**REQUIREMENT:**
Every entry is to be returned verbatim.

**RECORDS:**
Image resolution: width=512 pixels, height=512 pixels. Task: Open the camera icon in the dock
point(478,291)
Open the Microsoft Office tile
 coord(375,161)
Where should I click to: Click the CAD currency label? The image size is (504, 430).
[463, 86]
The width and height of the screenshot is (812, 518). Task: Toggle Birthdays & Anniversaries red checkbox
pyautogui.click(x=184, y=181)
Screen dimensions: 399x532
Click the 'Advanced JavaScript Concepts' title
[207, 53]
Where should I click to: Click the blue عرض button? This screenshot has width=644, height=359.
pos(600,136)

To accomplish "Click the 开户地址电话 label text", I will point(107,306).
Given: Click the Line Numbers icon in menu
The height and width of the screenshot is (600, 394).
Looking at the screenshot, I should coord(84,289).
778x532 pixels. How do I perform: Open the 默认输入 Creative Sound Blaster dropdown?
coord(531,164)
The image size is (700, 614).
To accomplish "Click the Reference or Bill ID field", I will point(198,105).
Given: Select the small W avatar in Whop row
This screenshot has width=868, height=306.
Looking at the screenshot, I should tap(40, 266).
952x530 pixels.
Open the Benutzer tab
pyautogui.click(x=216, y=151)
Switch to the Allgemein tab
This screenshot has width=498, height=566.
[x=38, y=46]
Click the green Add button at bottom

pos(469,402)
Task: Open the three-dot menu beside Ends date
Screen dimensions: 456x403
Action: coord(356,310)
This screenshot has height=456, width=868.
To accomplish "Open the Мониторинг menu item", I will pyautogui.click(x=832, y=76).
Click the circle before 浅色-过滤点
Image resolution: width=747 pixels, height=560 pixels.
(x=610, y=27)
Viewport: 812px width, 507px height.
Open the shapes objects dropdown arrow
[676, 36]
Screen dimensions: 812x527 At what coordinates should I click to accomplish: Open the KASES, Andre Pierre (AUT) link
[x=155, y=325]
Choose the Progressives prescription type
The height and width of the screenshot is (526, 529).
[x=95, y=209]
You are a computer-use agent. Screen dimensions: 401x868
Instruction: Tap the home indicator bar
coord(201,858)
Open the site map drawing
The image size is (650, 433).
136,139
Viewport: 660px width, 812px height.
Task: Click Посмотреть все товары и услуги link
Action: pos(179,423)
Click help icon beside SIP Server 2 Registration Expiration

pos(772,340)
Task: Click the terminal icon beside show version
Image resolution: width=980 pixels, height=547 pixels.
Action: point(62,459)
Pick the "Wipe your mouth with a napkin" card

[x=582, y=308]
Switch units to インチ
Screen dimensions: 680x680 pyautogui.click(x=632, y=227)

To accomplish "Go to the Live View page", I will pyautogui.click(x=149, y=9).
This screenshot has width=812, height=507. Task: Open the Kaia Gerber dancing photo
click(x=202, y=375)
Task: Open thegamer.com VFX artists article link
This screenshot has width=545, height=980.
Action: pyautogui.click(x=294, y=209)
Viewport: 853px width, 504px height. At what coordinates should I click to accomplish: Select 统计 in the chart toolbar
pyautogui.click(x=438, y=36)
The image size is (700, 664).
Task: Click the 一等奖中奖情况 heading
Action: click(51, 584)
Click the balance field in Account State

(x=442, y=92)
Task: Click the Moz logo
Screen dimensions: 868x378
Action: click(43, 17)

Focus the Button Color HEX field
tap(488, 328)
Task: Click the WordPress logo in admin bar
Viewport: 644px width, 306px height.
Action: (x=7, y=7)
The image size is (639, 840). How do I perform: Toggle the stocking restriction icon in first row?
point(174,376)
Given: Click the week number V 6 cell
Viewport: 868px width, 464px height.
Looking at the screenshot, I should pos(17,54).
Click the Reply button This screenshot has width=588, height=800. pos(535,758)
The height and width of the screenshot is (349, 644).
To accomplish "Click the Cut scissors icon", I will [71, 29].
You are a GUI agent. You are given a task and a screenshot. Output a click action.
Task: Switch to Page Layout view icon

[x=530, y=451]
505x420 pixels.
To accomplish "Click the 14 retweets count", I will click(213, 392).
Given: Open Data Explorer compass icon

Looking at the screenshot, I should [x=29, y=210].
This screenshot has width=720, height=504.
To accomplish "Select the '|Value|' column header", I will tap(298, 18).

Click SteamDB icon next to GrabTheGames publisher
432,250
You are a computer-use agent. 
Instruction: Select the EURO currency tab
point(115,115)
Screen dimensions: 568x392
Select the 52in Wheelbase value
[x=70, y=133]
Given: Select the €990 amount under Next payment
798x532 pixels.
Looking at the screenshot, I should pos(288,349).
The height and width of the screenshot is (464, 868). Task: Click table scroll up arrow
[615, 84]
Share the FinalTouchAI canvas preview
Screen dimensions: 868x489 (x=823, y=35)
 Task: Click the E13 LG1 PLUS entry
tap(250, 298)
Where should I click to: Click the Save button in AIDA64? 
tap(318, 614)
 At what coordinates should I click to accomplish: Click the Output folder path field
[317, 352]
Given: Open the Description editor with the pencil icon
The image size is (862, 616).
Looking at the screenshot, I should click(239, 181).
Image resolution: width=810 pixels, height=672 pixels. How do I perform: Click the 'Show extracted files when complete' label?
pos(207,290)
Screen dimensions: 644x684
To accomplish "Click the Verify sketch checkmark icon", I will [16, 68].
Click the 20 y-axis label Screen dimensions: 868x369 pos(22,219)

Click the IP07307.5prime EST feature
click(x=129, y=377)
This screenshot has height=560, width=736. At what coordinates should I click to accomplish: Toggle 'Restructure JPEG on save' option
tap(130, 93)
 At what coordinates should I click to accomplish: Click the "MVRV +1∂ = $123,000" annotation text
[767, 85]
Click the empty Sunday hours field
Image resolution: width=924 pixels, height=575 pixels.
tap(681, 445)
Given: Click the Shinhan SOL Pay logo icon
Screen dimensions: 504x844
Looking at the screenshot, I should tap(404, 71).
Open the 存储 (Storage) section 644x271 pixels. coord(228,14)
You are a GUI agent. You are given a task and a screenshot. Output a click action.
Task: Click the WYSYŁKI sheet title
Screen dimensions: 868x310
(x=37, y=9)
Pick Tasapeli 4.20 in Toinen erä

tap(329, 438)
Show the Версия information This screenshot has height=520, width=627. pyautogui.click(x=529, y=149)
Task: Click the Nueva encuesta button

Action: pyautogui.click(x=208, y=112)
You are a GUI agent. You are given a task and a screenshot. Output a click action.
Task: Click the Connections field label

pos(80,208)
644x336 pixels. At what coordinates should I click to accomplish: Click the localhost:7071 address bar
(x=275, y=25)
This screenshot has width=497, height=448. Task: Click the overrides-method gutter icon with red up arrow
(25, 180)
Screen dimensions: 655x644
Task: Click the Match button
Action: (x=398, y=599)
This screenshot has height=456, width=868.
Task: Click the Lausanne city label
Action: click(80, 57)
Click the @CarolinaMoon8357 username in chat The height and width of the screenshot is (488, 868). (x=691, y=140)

**EXERCISE SOLUTION:**
Image resolution: width=512 pixels, height=512 pixels. Task: Open the camera icon in the dock
point(478,291)
Open the Microsoft Office tile
 coord(375,161)
Where should I click to: Click the CAD currency label? The image size is (504, 430).
[463, 86]
The width and height of the screenshot is (812, 518). Task: Toggle Birthdays & Anniversaries red checkbox
pyautogui.click(x=184, y=181)
Screen dimensions: 399x532
Click the 'Advanced JavaScript Concepts' title
[207, 53]
Where should I click to: Click the blue عرض button? This screenshot has width=644, height=359.
pos(600,136)

To accomplish "Click the 开户地址电话 label text", I will point(107,306).
Given: Click the Line Numbers icon in menu
The height and width of the screenshot is (600, 394).
Looking at the screenshot, I should coord(84,289).
778x532 pixels. How do I perform: Open the 默认输入 Creative Sound Blaster dropdown?
coord(531,164)
The image size is (700, 614).
To accomplish "Click the Reference or Bill ID field", I will point(198,105).
Given: Select the small W avatar in Whop row
This screenshot has width=868, height=306.
Looking at the screenshot, I should tap(40, 266).
952x530 pixels.
Open the Benutzer tab
pyautogui.click(x=216, y=151)
Switch to the Allgemein tab
This screenshot has width=498, height=566.
[x=38, y=46]
Click the green Add button at bottom

pos(469,402)
Task: Open the three-dot menu beside Ends date
Screen dimensions: 456x403
Action: coord(356,310)
This screenshot has height=456, width=868.
To accomplish "Open the Мониторинг menu item", I will pyautogui.click(x=832, y=76).
Click the circle before 浅色-过滤点
Image resolution: width=747 pixels, height=560 pixels.
(x=610, y=27)
Viewport: 812px width, 507px height.
Open the shapes objects dropdown arrow
[676, 36]
Screen dimensions: 812x527 At what coordinates should I click to accomplish: Open the KASES, Andre Pierre (AUT) link
[x=155, y=325]
Choose the Progressives prescription type
The height and width of the screenshot is (526, 529).
[x=95, y=209]
You are a computer-use agent. Screen dimensions: 401x868
Instruction: Tap the home indicator bar
coord(201,858)
Open the site map drawing
The image size is (650, 433).
136,139
Viewport: 660px width, 812px height.
Task: Click Посмотреть все товары и услуги link
Action: pos(179,423)
Click help icon beside SIP Server 2 Registration Expiration

pos(772,340)
Task: Click the terminal icon beside show version
Image resolution: width=980 pixels, height=547 pixels.
Action: point(62,459)
Pick the "Wipe your mouth with a napkin" card

[x=582, y=308]
Switch units to インチ
Screen dimensions: 680x680 pyautogui.click(x=632, y=227)

To accomplish "Go to the Live View page", I will pyautogui.click(x=149, y=9).
This screenshot has width=812, height=507. Task: Open the Kaia Gerber dancing photo
click(x=202, y=375)
Task: Open thegamer.com VFX artists article link
This screenshot has width=545, height=980.
Action: pyautogui.click(x=294, y=209)
Viewport: 853px width, 504px height. At what coordinates should I click to accomplish: Select 统计 in the chart toolbar
pyautogui.click(x=438, y=36)
The image size is (700, 664).
Task: Click the 一等奖中奖情况 heading
Action: click(51, 584)
Click the balance field in Account State

(x=442, y=92)
Task: Click the Moz logo
Screen dimensions: 868x378
Action: click(43, 17)

Focus the Button Color HEX field
tap(488, 328)
Task: Click the WordPress logo in admin bar
Viewport: 644px width, 306px height.
Action: (x=7, y=7)
The image size is (639, 840). How do I perform: Toggle the stocking restriction icon in first row?
point(174,376)
Given: Click the week number V 6 cell
Viewport: 868px width, 464px height.
Looking at the screenshot, I should pos(17,54).
Click the Reply button This screenshot has width=588, height=800. pos(535,758)
The height and width of the screenshot is (349, 644).
To accomplish "Click the Cut scissors icon", I will [71, 29].
You are a GUI agent. You are given a task and a screenshot. Output a click action.
Task: Switch to Page Layout view icon

[x=530, y=451]
505x420 pixels.
To accomplish "Click the 14 retweets count", I will click(213, 392).
Given: Open Data Explorer compass icon

Looking at the screenshot, I should [x=29, y=210].
This screenshot has width=720, height=504.
To accomplish "Select the '|Value|' column header", I will tap(298, 18).

Click SteamDB icon next to GrabTheGames publisher
432,250
You are a computer-use agent. 
Instruction: Select the EURO currency tab
point(115,115)
Screen dimensions: 568x392
Select the 52in Wheelbase value
[x=70, y=133]
Given: Select the €990 amount under Next payment
798x532 pixels.
Looking at the screenshot, I should pos(288,349).
The height and width of the screenshot is (464, 868). Task: Click table scroll up arrow
[615, 84]
Share the FinalTouchAI canvas preview
Screen dimensions: 868x489 (x=823, y=35)
 Task: Click the E13 LG1 PLUS entry
tap(250, 298)
Where should I click to: Click the Save button in AIDA64? 
tap(318, 614)
 At what coordinates should I click to accomplish: Click the Output folder path field
[317, 352]
Given: Open the Description editor with the pencil icon
The image size is (862, 616).
Looking at the screenshot, I should click(239, 181).
Image resolution: width=810 pixels, height=672 pixels. How do I perform: Click the 'Show extracted files when complete' label?
pos(207,290)
Screen dimensions: 644x684
To accomplish "Click the Verify sketch checkmark icon", I will [16, 68].
Click the 20 y-axis label Screen dimensions: 868x369 pos(22,219)

Click the IP07307.5prime EST feature
click(x=129, y=377)
This screenshot has height=560, width=736. At what coordinates should I click to accomplish: Toggle 'Restructure JPEG on save' option
tap(130, 93)
 At what coordinates should I click to accomplish: Click the "MVRV +1∂ = $123,000" annotation text
[767, 85]
Click the empty Sunday hours field
Image resolution: width=924 pixels, height=575 pixels.
tap(681, 445)
Given: Click the Shinhan SOL Pay logo icon
Screen dimensions: 504x844
Looking at the screenshot, I should tap(404, 71).
Open the 存储 (Storage) section 644x271 pixels. coord(228,14)
You are a GUI agent. You are given a task and a screenshot. Output a click action.
Task: Click the WYSYŁKI sheet title
Screen dimensions: 868x310
(x=37, y=9)
Pick Tasapeli 4.20 in Toinen erä

tap(329, 438)
Show the Версия information This screenshot has height=520, width=627. pyautogui.click(x=529, y=149)
Task: Click the Nueva encuesta button

Action: pyautogui.click(x=208, y=112)
You are a GUI agent. You are given a task and a screenshot. Output a click action.
Task: Click the Connections field label

pos(80,208)
644x336 pixels. At what coordinates should I click to accomplish: Click the localhost:7071 address bar
(x=275, y=25)
This screenshot has width=497, height=448. Task: Click the overrides-method gutter icon with red up arrow
(25, 180)
Screen dimensions: 655x644
Task: Click the Match button
Action: (x=398, y=599)
This screenshot has height=456, width=868.
Task: Click the Lausanne city label
Action: click(80, 57)
Click the @CarolinaMoon8357 username in chat The height and width of the screenshot is (488, 868). (x=691, y=140)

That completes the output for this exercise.